|Centre de recherches sur les communications Canada|
|Jurisdiction||Government of Canada|
The Communications Research Centre Canada (CRC; French: Centre de recherches sur les communications Canada) is a Canadian government scientific laboratory for research and development in wireless technologies, with a particular focus on the efficient use of radio frequency spectrum. Its mission is as follows:
Officially established in 1969, CRC's roots can be traced back to the late 1940s and the Canadian Defence Research Board (DRB). The Defence Research Telecommunications Establishment (DRTE) existed from 1951-1969 within the DRB. In 1969, the federal government established a Department of Communications. The DRTE in its entirety was transferred to the new department's research branch, and renamed the Communications Research Centre. The CRC came under Industry Canada's wing in 1994. Throughout its history, the CRC has made significant contributions to the information and communications technology sector in Canada and abroad.
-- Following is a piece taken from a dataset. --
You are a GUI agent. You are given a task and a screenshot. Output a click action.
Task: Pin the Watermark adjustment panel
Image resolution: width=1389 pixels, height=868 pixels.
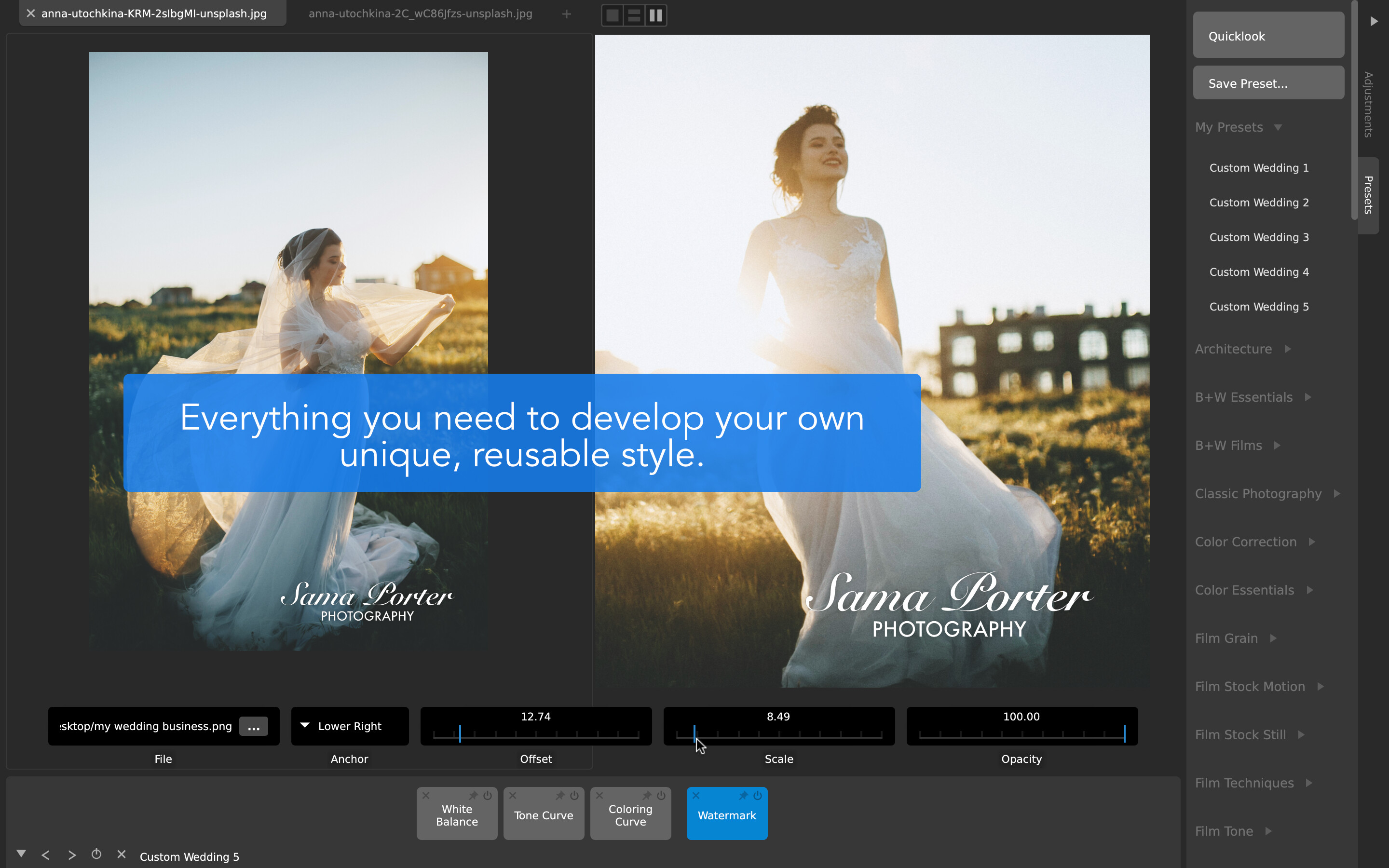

The CRC contributed to many "firsts" in Canadian communications, a number of which involved satellite communications. In 1962 the then-DRTE launched Alouette 1, Canada's first satellite. This led to the development of Canada's own communications satellite program. In 1976 the HERMES satellite was launched. It was the first high-powered satellite and the first to operate at the higher frequency Ku-band. In 1978, CRC offered the world's first direct-to-home satellite television broadcast via Hermes - a Stanley Cup hockey game. Later that year, the CRC gave a public demonstration of Telidon, the Canadian videotex/teletext system that contributed to the development of international standards for the Web. In 1983, CRC set up the first permanent Canadian governmental connection to the Internet, via an ARPANET connection (the first full international connection to the USENET portion of the then-Internet being the set up in 1981 by Henry Spencer at the University of Toronto). In the 1980s, the CRC funded and led the development of SHARP, which in 1987 became the world's first microwave-powered aircraft to fly. The CRC is responsible for many other firsts that have impacted Canadian telecommunications: in wireless systems; radio fundamentals, e.g., Software Defined Radio; communication networks; photonics and interactive multimedia.
Recognition of the CRC's contributions include the 1993 designation of the Alouette-ISIS Program as one of the 10 most outstanding achievements in the first 100 years of engineering in Canada. In 2007, the Alouette 1 Satellite Program was designated a National Historic Event. In 1995, the Canadian Aeronautics and Space Institute awarded CRC's SARSAT team, headed by Dr. A. Winter, Mr. H. Werstiuk and Dr. B. Blevis, the first ever Alouette Award for contributions in advancing search and rescue technology. The CRC has won three Emmy Awards: one in 1987 for its role in developing the Ku-band technology of the HERMES satellite; another awarded in 2009 for its contribution to standardizing the ATSC Digital Television System; and a third presented in 2012 for its role in standardizing loudness metering for use in broadcast audio. CRC's research and development in telecommunications also earned it the 2007 Special Recognition Award from Canada's Telecommunication Hall of Fame.